Exercise objective
Repeat the data exactly, please.

(Records from a dataset)

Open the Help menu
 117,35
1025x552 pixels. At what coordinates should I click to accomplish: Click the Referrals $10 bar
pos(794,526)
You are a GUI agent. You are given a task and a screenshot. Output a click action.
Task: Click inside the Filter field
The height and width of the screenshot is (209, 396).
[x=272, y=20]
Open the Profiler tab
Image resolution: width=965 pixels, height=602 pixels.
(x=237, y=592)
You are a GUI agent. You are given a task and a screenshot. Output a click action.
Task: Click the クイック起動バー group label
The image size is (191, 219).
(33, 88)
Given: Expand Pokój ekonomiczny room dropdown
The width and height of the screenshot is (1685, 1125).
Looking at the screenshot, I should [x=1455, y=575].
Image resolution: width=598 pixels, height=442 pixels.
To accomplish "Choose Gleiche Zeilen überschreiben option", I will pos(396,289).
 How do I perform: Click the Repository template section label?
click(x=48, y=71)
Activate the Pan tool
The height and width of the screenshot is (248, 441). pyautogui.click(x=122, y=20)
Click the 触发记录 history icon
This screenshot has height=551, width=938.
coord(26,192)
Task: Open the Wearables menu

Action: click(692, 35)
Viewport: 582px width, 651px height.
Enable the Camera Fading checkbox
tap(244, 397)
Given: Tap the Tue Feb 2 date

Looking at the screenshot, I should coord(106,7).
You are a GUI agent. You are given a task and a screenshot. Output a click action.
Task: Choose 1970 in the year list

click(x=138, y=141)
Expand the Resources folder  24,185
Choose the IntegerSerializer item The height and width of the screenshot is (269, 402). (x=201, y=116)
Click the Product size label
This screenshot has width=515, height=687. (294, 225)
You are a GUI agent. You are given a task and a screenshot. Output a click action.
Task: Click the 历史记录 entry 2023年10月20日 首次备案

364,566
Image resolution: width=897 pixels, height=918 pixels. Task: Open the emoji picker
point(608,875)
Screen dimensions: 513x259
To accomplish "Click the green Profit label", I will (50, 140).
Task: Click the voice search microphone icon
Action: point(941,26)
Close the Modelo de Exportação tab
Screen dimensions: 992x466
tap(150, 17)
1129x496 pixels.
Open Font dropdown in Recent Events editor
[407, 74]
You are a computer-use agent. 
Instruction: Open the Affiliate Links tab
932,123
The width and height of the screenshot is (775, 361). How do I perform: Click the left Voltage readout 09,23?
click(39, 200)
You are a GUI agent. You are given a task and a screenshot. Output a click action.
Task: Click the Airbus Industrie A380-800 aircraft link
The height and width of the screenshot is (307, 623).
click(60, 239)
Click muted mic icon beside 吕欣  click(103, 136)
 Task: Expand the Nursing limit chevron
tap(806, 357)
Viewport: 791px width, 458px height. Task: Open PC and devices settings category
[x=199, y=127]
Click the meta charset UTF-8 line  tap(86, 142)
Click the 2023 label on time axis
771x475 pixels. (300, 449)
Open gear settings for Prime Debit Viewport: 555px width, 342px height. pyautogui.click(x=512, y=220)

Exercise response
Open the Help menu
 117,35
1025x552 pixels. At what coordinates should I click to accomplish: Click the Referrals $10 bar
pos(794,526)
You are a GUI agent. You are given a task and a screenshot. Output a click action.
Task: Click inside the Filter field
The height and width of the screenshot is (209, 396).
[x=272, y=20]
Open the Profiler tab
Image resolution: width=965 pixels, height=602 pixels.
(x=237, y=592)
You are a GUI agent. You are given a task and a screenshot. Output a click action.
Task: Click the クイック起動バー group label
The image size is (191, 219).
(33, 88)
Given: Expand Pokój ekonomiczny room dropdown
The width and height of the screenshot is (1685, 1125).
Looking at the screenshot, I should [x=1455, y=575].
Image resolution: width=598 pixels, height=442 pixels.
To accomplish "Choose Gleiche Zeilen überschreiben option", I will pos(396,289).
 How do I perform: Click the Repository template section label?
click(x=48, y=71)
Activate the Pan tool
The height and width of the screenshot is (248, 441). pyautogui.click(x=122, y=20)
Click the 触发记录 history icon
This screenshot has height=551, width=938.
coord(26,192)
Task: Open the Wearables menu

Action: click(692, 35)
Viewport: 582px width, 651px height.
Enable the Camera Fading checkbox
tap(244, 397)
Given: Tap the Tue Feb 2 date

Looking at the screenshot, I should coord(106,7).
You are a GUI agent. You are given a task and a screenshot. Output a click action.
Task: Choose 1970 in the year list

click(x=138, y=141)
Expand the Resources folder  24,185
Choose the IntegerSerializer item The height and width of the screenshot is (269, 402). (x=201, y=116)
Click the Product size label
This screenshot has width=515, height=687. (294, 225)
You are a GUI agent. You are given a task and a screenshot. Output a click action.
Task: Click the 历史记录 entry 2023年10月20日 首次备案

364,566
Image resolution: width=897 pixels, height=918 pixels. Task: Open the emoji picker
point(608,875)
Screen dimensions: 513x259
To accomplish "Click the green Profit label", I will (50, 140).
Task: Click the voice search microphone icon
Action: point(941,26)
Close the Modelo de Exportação tab
Screen dimensions: 992x466
tap(150, 17)
1129x496 pixels.
Open Font dropdown in Recent Events editor
[407, 74]
You are a computer-use agent. 
Instruction: Open the Affiliate Links tab
932,123
The width and height of the screenshot is (775, 361). How do I perform: Click the left Voltage readout 09,23?
click(39, 200)
You are a GUI agent. You are given a task and a screenshot. Output a click action.
Task: Click the Airbus Industrie A380-800 aircraft link
The height and width of the screenshot is (307, 623).
click(60, 239)
Click muted mic icon beside 吕欣  click(103, 136)
 Task: Expand the Nursing limit chevron
tap(806, 357)
Viewport: 791px width, 458px height. Task: Open PC and devices settings category
[x=199, y=127]
Click the meta charset UTF-8 line  tap(86, 142)
Click the 2023 label on time axis
771x475 pixels. (300, 449)
Open gear settings for Prime Debit Viewport: 555px width, 342px height. pyautogui.click(x=512, y=220)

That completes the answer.